Hamish had no idea how Tara would clever her way out of this jammy.

But one thing was for certain.

..

“This is why it’s never a good idea to discount children,” he told his thoughtful granddaughter.

“You often get the right of a situation without even having to grow up.”

“But what does that mean?” Dorie asked.

“Which one of them is right?”

“Well, what do you think?” he asked her back.

“I think…” Dorie worked her jaw, her thoughts clearly churning.

“I think... Da should stay here in Scotland. Not go to Ireland looking for them again. We’re happy, the four of us. And the Irish Wolves’ leader said they’d let any brides who want to come back return in the spring.”

Hamish nodded, agreeing with her conclusion.

But...

“Knowing the male your Da is, do you think he can do that?”

“No,” Dorie answered, her voice miserable as they rounded the corner that led to the main road toward the Faoiltiarn gates.

“But I have such a bad feeling about the February trip. I wish there was a way to—Do you smell that?”

She broke off, straightening in her saddle and lifting her nose with an audible sniff.

“Is that Wolfennite named Sadie back? There’s an odd smell in the air.

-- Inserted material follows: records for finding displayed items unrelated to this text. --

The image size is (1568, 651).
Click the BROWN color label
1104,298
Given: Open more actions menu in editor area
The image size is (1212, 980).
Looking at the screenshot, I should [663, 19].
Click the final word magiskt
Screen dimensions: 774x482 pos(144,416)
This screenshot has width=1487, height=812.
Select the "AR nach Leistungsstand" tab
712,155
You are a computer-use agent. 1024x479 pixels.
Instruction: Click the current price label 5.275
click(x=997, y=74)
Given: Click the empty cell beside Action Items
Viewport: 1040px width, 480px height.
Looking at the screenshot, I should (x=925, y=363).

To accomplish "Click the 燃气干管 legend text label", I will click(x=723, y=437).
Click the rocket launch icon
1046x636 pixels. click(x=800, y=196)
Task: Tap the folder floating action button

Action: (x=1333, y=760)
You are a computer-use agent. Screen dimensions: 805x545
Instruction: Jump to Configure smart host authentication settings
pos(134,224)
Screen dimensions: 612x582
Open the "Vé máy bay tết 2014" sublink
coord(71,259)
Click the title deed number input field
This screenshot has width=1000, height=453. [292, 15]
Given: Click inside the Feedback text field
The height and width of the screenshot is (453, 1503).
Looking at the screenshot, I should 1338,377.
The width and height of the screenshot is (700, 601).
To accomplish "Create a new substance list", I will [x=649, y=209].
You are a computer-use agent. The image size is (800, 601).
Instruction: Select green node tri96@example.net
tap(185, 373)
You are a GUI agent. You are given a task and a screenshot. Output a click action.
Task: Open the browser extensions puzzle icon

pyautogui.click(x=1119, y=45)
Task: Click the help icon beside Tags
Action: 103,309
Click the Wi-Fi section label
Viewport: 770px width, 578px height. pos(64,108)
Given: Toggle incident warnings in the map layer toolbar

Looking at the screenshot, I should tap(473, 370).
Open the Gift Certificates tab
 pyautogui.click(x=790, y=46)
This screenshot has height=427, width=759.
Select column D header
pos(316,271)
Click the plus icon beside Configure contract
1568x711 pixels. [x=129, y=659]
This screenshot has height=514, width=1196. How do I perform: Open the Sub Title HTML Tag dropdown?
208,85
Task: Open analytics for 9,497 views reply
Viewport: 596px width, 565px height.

Do you think…?”

Dorie had a crackerjack nose.

She could even smell something as sensitive as the sex of a baby before the mother did.

But the issue with having an exceptional sense of smell was that sometimes you forgot to use your other good senses.

Like your eyes.

Hamish, with his average sense of smell, didn’t forget to scan the distance for the source of Dorie’s scent.

And when he did, his entire world came to a halt.

Standing at the town’s gate—where a 24/7 sentry had been posted ever since the second Irish kidnapping—stood the most mesmerizing female he’d ever seen.

She wore a plain blue dress and black bonnet, like all the other Wolfennites.

But she was maybe twice as old as one of their brides.

Short but sturdy, with eyes that might have been large if they weren’t squinted up in suspicion.

Her accented voice floated back to their ears.

“Listen to me now. My name is Claudine Ellis, and I’m here to see my daughter, Sadie,” she was telling the sentry.

“It’s taken some kind of misery and paperwork to even get here. You will not hold me up, little boy. You will be taking me to my daughter, Sadie, right now.”

“Sadie’s Maem seems mean,” Dorie whispered beside him.

“I agree,” Hamish whispered back to his dearest granddaughter.

Then he climbed down from his horse to introduce himself to the female he already knew, deep in his bones, would change his life.